Ärzte Zeitung online, 02.01.2009

AOK-Chef Reichelt fordert gesetzliche Ausgabendeckelung

KÖLN (iss). Der Vorsitzende des AOK-Bundesverbands Dr. Herbert Reichelt fordert eine gesetzlich verordnete Ausgabendeckelung bei niedergelassenen Ärzten, Krankenhäusern und der Arzneimittelversorgung. Das sei notwendig, um die drohende Finanzlücke im Gesundheitsfonds zu schließen, sagte Reichelt in einem Interview mit der "Frankfurter Allgemeinen Zeitung". "Die Instrumente können unterschiedlicher Natur sein, wir sollten uns da nicht auf eine Möglichkeit festlegen", sagte er.

Reichelt, der im Dezember Nachfolger von Dr. Hans Jürgen Ahrens wurde, erwartet, dass durch einen verstärkten Wettbewerb unter den Leistungserbringern weitere Wirtschaftlichkeitsreserven im Gesundheitssystem gehoben werden können. "Gerade der Zwang, mit jedem Arzt abrechnen zu müssen, wird durch die Möglichkeit aufgeweicht, Einzelverträge in der ambulanten ärztlichen Versorgung schließen zu können." Der AOK-Verbund wolle gute medizinische Versorgung wirtschaftlicher gestalten und setze deshalb auf selektive Lösungen wie die Rabattverträge mit Pharmaunternehmen oder Hausarztverträge. Reichelt geht davon aus, dass die AOK über Rabattverträge im Generikabereich einen dreistelligen Millionenbetrag pro Jahr einsparen können.
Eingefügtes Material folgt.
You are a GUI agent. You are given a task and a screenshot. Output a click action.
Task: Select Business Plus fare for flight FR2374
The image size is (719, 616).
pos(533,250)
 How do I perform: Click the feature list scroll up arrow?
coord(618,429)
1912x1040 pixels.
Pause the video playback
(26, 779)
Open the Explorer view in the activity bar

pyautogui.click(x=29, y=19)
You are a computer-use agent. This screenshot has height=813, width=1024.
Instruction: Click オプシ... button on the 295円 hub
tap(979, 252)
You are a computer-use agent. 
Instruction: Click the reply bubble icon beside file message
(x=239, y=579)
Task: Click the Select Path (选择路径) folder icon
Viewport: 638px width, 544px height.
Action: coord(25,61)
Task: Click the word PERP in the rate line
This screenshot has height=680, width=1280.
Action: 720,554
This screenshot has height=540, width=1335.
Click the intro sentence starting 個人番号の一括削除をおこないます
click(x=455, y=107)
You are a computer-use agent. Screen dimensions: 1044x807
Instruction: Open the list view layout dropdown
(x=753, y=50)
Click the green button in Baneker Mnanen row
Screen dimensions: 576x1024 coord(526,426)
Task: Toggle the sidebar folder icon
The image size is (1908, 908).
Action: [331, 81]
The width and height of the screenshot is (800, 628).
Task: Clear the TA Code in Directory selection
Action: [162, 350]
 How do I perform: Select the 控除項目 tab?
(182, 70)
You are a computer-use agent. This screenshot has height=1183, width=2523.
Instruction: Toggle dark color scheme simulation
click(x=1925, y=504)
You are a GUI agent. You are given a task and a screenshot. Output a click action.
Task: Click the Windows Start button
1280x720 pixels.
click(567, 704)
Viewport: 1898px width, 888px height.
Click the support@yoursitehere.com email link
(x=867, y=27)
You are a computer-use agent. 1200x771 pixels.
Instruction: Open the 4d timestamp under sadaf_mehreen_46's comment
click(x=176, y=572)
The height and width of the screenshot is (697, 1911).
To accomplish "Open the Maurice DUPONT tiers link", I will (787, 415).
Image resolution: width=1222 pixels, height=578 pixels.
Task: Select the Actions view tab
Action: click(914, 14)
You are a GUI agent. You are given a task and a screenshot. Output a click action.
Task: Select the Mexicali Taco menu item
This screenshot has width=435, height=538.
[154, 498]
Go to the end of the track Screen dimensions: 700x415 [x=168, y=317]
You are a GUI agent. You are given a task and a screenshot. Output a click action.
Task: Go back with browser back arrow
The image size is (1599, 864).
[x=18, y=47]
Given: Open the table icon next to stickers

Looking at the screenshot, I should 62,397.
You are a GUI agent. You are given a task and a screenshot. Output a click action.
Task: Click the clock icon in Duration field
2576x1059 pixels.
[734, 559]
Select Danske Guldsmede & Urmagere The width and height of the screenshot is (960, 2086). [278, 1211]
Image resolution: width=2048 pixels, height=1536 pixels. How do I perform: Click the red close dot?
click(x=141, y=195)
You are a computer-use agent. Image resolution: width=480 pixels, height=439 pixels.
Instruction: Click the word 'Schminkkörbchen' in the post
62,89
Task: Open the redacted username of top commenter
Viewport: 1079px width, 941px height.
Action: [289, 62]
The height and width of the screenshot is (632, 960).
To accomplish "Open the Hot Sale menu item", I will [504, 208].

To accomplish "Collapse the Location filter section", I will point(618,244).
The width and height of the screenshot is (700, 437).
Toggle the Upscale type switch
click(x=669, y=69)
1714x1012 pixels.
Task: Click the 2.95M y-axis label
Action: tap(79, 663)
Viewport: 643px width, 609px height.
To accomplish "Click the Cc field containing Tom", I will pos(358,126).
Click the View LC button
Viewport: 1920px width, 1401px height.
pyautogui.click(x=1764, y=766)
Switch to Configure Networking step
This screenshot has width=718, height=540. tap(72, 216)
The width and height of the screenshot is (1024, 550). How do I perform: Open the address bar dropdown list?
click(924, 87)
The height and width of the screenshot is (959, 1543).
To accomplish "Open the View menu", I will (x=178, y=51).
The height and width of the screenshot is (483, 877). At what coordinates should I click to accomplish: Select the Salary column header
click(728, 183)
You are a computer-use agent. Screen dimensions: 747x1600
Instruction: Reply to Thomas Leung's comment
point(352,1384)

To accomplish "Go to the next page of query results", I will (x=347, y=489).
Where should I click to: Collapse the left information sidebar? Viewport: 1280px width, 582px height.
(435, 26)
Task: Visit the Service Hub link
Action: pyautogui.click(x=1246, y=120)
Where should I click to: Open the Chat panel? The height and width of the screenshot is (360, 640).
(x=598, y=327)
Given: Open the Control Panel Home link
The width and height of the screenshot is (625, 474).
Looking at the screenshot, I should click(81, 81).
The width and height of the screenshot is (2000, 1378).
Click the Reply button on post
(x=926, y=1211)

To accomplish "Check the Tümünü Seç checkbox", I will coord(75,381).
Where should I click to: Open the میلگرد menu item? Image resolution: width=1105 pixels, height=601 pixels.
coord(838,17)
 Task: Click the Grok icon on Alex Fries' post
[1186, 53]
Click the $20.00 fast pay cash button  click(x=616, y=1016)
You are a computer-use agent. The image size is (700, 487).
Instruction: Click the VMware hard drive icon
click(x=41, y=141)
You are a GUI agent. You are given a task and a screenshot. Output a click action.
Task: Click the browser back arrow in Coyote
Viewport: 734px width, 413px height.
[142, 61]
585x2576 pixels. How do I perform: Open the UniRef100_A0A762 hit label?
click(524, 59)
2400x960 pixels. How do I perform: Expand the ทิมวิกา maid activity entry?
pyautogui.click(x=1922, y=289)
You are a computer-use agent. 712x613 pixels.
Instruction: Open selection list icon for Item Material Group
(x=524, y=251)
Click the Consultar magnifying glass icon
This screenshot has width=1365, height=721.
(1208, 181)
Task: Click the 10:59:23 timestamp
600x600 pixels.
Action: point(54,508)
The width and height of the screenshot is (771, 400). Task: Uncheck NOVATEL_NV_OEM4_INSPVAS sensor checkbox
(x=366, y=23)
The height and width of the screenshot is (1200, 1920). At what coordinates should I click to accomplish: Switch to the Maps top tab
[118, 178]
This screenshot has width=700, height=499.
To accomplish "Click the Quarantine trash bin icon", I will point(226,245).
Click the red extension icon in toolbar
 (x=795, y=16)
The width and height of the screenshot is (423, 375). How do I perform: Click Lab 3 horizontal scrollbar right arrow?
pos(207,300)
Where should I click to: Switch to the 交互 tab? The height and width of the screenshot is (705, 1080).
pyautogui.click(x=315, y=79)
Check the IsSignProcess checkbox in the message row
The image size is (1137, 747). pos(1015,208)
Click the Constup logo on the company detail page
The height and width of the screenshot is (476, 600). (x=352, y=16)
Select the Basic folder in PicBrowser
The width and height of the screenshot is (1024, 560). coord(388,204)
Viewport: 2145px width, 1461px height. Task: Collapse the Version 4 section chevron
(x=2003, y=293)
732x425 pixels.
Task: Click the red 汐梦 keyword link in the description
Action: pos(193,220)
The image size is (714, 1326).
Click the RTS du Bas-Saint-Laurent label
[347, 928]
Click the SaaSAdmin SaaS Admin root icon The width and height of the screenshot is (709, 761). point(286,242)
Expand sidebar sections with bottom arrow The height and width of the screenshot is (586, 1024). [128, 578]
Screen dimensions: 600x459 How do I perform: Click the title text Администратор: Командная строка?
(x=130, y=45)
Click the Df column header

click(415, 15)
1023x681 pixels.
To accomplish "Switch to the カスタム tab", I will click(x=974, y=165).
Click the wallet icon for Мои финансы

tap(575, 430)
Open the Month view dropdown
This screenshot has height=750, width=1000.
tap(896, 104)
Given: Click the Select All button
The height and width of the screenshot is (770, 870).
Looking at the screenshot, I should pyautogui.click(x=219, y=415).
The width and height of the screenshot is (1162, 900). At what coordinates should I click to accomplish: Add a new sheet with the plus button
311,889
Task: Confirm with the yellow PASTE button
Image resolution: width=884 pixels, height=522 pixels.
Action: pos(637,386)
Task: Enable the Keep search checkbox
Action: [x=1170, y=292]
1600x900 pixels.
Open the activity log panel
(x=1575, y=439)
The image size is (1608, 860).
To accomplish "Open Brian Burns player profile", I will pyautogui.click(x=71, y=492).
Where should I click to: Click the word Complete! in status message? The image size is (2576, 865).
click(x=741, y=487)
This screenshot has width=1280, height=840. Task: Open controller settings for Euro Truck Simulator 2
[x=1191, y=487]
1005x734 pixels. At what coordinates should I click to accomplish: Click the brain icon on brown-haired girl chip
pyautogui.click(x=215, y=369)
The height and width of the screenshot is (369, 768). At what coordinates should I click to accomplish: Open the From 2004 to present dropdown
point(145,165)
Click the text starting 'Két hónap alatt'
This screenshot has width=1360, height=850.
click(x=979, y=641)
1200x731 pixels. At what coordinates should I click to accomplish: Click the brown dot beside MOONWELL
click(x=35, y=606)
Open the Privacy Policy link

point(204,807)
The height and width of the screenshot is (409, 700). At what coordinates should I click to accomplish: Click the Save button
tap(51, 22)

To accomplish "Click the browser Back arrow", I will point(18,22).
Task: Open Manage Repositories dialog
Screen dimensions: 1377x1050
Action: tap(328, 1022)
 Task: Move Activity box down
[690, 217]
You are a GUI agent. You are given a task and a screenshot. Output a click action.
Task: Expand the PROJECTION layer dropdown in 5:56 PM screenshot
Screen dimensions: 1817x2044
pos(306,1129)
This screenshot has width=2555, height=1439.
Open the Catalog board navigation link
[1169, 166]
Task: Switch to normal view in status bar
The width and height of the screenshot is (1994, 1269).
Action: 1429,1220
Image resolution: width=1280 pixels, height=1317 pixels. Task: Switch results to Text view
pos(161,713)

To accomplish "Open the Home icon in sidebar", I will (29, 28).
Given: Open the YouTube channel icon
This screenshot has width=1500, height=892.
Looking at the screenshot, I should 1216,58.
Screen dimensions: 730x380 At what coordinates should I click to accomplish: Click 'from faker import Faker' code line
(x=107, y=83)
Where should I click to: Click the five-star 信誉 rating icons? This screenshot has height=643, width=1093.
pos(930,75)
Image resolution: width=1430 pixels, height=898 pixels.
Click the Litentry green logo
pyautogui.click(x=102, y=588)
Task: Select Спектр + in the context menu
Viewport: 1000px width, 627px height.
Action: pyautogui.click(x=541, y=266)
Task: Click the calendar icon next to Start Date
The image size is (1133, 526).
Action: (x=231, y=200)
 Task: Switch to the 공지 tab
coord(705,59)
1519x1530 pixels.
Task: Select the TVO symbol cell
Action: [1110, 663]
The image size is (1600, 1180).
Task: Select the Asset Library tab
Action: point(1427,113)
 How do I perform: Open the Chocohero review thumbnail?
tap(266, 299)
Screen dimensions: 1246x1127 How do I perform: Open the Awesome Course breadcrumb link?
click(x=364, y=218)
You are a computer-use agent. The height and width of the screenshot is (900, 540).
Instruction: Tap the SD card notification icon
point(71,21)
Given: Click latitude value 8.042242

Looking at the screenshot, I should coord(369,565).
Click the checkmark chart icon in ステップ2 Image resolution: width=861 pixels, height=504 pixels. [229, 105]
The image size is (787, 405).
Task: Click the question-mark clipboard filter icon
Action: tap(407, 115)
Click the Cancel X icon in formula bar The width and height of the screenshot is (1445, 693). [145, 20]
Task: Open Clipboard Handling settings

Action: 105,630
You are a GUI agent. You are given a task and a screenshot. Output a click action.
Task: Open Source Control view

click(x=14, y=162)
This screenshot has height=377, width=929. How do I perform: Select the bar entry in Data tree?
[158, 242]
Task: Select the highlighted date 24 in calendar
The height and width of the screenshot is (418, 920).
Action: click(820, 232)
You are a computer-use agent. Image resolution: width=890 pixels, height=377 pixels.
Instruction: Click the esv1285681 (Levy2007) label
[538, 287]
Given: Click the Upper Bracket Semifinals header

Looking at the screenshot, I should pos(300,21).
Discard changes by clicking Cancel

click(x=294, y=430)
Zu einer größeren Wirtschaftlichkeit können nach Reichelts Einschätzung aber auch bessere Organisationsstrukturen bei den Krankenkassen beitragen. Bei den AOK werde es innerhalb der nächsten drei Jahre weitere Fusionen zwischen den zurzeit 15 Kassen geben. "Mitte des nächsten Jahrzehnts werden wir noch fünf bis sechs AOK haben", prognostizierte er.

Der einheitliche Krankenkassenbeitrag von 15,5 Prozent reicht zur Finanzierung der Gesundheitsausgaben nicht aus, glaubt Reichelt. "Erst recht nicht, weil der Gesetzgeber im Krankenhausbereich keine knallharte Kostenbremse eingezogen hat."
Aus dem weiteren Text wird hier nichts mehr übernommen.